Motion be dismissed for lack of subject-matter jurisdiction, ruling that the FAA alone

does not confer subject-matter jurisdiction on federal courts, and that Nelson had not

asserted an independent jurisdictional basis. The magistrate judge also ruled that for

Nelson’s case to arise under federal law, his Complaint would have to establish “either

that federal law creates the cause of action or that the plaintiff’s right to relief necessarily

depends on resolution of a substantial question of federal law.” R. at 32 (quoting

Firstenberg v. City of Santa Fe, 969 F.3d 1018, 1023 (10th Cir. 2012)). Finally, the

magistrate judge ruled that Nelson had failed to allege facts establishing diversity

jurisdiction, because Nelson alleged that all parties are citizens of Colorado. The Report

thus recommended dismissing both the Complaint and Motion for lack of subject-matter

jurisdiction.

Nelson timely filed objections to the Report, arguing that the district court had

jurisdiction under contract law and § 9 of the FAA. He also argued that Walzl had waived

any objection to jurisdiction.

2 After reviewing the Report de novo “in light of the file and record in this case,”

the district court issued an order adopting the magistrate judge’s Report, holding that it

had no subject-matter jurisdiction over Nelson’s action. Id. at 47. The district court then

issued its judgment, and Nelson filed this timely appeal.

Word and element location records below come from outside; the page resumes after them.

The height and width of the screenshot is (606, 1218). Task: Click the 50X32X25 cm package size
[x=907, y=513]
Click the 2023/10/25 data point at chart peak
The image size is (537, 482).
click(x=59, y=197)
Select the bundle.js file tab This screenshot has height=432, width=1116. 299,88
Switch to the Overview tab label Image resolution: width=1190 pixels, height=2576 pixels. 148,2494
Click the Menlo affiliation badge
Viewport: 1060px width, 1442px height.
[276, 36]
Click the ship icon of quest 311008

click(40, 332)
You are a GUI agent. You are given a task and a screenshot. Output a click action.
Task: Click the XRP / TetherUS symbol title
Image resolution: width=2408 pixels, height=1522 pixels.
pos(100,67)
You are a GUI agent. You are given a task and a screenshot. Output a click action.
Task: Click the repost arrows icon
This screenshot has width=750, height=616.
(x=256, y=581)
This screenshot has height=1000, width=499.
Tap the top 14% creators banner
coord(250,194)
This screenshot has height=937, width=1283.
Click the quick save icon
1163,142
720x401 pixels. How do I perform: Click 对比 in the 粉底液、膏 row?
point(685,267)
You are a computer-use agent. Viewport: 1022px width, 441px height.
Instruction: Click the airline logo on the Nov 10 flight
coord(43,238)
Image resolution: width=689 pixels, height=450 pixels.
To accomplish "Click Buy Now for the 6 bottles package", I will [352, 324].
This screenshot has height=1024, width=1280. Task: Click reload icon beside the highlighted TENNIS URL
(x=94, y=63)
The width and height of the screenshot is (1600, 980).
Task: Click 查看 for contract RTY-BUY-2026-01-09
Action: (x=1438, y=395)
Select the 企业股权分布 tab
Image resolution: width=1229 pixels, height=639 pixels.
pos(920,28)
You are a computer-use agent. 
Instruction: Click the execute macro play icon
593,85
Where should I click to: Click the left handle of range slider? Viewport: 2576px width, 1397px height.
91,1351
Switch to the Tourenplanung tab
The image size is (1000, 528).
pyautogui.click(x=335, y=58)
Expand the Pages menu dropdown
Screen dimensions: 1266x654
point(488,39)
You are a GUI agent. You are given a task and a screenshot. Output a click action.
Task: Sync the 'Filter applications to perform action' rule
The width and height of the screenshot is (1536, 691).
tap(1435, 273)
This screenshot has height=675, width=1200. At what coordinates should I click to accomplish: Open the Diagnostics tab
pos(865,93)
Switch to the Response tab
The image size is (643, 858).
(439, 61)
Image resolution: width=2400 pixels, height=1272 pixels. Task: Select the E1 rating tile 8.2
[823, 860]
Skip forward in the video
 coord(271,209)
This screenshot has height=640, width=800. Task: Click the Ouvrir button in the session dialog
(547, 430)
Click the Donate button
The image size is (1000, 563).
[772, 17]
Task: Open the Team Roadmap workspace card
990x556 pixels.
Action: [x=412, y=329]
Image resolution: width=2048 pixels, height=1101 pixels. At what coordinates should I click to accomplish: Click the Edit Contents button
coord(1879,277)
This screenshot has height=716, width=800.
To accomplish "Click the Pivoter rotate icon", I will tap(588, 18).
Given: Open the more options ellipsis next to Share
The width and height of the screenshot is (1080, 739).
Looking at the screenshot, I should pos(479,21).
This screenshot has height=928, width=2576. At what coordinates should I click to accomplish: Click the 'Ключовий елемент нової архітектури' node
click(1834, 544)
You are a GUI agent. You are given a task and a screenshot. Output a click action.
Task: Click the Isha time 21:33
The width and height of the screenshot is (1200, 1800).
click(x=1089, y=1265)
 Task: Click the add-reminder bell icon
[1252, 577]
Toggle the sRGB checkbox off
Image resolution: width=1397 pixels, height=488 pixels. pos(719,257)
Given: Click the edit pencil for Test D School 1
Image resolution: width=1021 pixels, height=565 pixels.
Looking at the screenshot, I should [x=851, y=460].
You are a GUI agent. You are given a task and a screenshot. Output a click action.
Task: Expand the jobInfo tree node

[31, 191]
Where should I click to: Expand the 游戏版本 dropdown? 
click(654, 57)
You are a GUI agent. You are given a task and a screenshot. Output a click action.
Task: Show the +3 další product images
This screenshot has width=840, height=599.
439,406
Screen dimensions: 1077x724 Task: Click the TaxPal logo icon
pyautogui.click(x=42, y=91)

In his appeal, Nelson argues that the district court “had a duty to Appellant to

confirm the award as so ordered by Congress and law.” Opening Br. 6. He suggests

that the district court erred in requiring federal-question or diversity jurisdiction for

his action to proceed. In addition, he argues (for the first time) that the district court

has subject-matter jurisdiction under 9 U.S.C. § 12 and Article I § 10 of the United

States Constitution. We exercise jurisdiction under 28 U.S.C. § 1291.

STANDARD OF REVIEW

We review de novo the district court’s dismissal for lack of subject-matter

jurisdiction. See Brumark Corp. v. Samson Res. Corp., 57 F.3d 941, 944 (10th Cir.

1995). Under the Federal Rules of Civil Procedure, “[i]f the [district] court determines at

any time that it lacks subject-matter jurisdiction, the court must dismiss the action.”

Fed. R. Civ. P. 12(h)(3).

DISCUSSION

“The federal courts are courts of limited subject-matter jurisdiction.” Gad v. Kan.

State Univ., 787 F.3d 1032, 1035 (10th Cir. 2015) (citation omitted). Therefore, they

“possess only that power authorized by Constitution and statute.” Kokkonen v. Guardian

Life Ins. Co. of Am., 511 U.S. 375, 377 (1994). Among the powers that Congress has

bestowed upon the courts is the power to hear controversies arising under federal law,

3 “federal-question jurisdiction,” 28 U.S.C. § 1331, and controversies arising between

citizens of different states, “diversity jurisdiction,” id. § 1332. Because either basis

provides an independent source of jurisdiction, we address each. We begin with subject-

matter jurisdiction.

I. Subject-Matter Jurisdiction

In the proceedings below, Nelson relied on 9 U.S.C. § 9, arguing that it “creates its

own level of subject matter jurisdiction.” R. at 40. The district court disagreed, explaining

that the jurisdictional inquiry in arbitration-confirmation cases requires two showings: (1)

that the court have “an independent basis for federal jurisdiction,” and (2) that the parties

previously agreed that a judgment of the court would be entered and confirmed by a

specific court within one year of when the award is made. R. at 31. (citing P & P Indus.,

Inc. v. Sutter Corp., 179 F.3d 861, 866 (10th Cir. 1999)).

We agree with the district court’s analytical framework. In International Label

Service, Inc. v. Engineered Data Products, Inc., we put it this way:

First, because the Federal Arbitration Act “does not create any independent federal-question jurisdiction,” the party seeking confirmation must demonstrate a jurisdictional basis under either 28 U.S.C. § 1331 (federal question) or § 1332 (diversity). Second, it must be shown that the parties agreed, either explicitly or implicitly, that the arbitration award would be subject to judicial confirmation.

15 F. App’x 717, 719 (10th Cir. 2001) (internal citations omitted). We now focus on the

first prong, an independent basis for federal jurisdiction.

To begin, though Nelson now argues that 9 U.S.C.